Warum Drübecks Ortsbürgermeister Berthold Abel zur Kommunalwahl im Juni kein Mandat mehr anstrebt und wie er dann sein Rentnerleben genießen möchte.

Von Jörg Niemann 30.01.2024, 14:45
Drübecks Ortsbürgermeister Berthold Abel wird am 9. Juni nicht wieder für ein Wahlmandat kandidieren.
Drübecks Ortsbürgermeister Berthold Abel wird am 9. Juni nicht wieder für ein Wahlmandat kandidieren. Foto: Jörg Niemann

Drübeck. - In Drübeck, dem kleinsten Ortsteil der Stadt Ilsenburg, geht zur Jahresmitte die politische Karriere von Ortsbürgermeister Berthold Abel zu Ende. „Ich werde in diesem Jahr noch 70 Jahre alt und da ist es Zeit, Platz für Jüngere zu machen“, sagt Berthold Abel, der seit 1980 in Drübeck beheimatet ist. Den gebürtigen Stapelburger hatte die Liebe ein paar Kilometer ostwärts gezogen, denn seine damalige Freundin und spätere Ehefrau wollte das gemeinsame Leben nicht im Sperrgebiet verbringen.

So zog der heutige Ortsbürgermeister nach Drübeck und engagierte sich nach der Wende auch kommunalpolitisch. 1994 ließ er sich erstmals als parteiloser Kandidat für den Gemeinderat aufstellen, schaffte den Einzug in den Rat aber nicht auf Anhieb.

Start als Nachrücker

„Nachdem im Jahr 1996 ein Brandanschlag auf das Haus des damaligen Bürgermeisters Günther Wenke verübt worden ist, verließen einige Ratsmitglieder den Gemeinderat. Für einen war ich der Nachrücker“, sagt Berthold Abel, der bei späteren Wahlen nicht mehr mit der Warteliste vorlieb nehmen musste. Später wurde er stellvertretender Bürgermeister von Günter Abel – mit dem er nicht verwandt war. In den letzten Jahren arbeitete er als Ortsbürgermeister und hatte auch einen Sitz im Ilsenburger Stadtrat.

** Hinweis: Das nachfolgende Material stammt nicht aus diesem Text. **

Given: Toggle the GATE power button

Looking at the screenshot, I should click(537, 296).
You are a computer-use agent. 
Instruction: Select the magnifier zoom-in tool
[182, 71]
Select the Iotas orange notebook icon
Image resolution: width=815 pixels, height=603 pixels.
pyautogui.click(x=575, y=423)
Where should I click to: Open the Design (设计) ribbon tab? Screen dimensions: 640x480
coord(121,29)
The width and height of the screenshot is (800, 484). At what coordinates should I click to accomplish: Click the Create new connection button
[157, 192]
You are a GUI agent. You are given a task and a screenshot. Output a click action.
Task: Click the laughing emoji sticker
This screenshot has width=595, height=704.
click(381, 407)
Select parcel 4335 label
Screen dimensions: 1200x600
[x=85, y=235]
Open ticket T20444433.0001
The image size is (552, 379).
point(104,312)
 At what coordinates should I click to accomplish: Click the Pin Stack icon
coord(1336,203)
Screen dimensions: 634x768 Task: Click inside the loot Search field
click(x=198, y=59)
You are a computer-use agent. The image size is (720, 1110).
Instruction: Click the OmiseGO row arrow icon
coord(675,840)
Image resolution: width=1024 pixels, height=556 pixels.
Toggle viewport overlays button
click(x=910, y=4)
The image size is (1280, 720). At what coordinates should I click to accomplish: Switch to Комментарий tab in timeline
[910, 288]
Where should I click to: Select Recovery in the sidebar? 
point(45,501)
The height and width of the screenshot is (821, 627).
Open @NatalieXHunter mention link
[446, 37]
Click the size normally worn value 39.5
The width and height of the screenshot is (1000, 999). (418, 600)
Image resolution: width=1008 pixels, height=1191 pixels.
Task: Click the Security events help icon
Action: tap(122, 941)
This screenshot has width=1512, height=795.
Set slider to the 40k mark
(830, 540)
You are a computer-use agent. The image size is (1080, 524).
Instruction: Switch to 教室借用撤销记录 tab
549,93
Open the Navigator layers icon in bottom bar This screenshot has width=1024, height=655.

„28 Jahre sind es nun in der Kommunalpolitik geworden. Da ist es Zeit zu gehen“, sagt Berthold Abel und könnte sich ganz persönlich mit seinem aktuellen Stellvertreter Marc Hotopp auch einen guten Nachfolger vorstellen. Abel weiß aber auch, dass dies nur sein Wunsch ist und letztlich die Wähler am 9. Juni über den neuen Ortschaftsrat entscheiden müssen, aus dessen Reihen dann der neue Ortsbürgermeister oder die neue Ortsbürgermeisterin bestimmt wird.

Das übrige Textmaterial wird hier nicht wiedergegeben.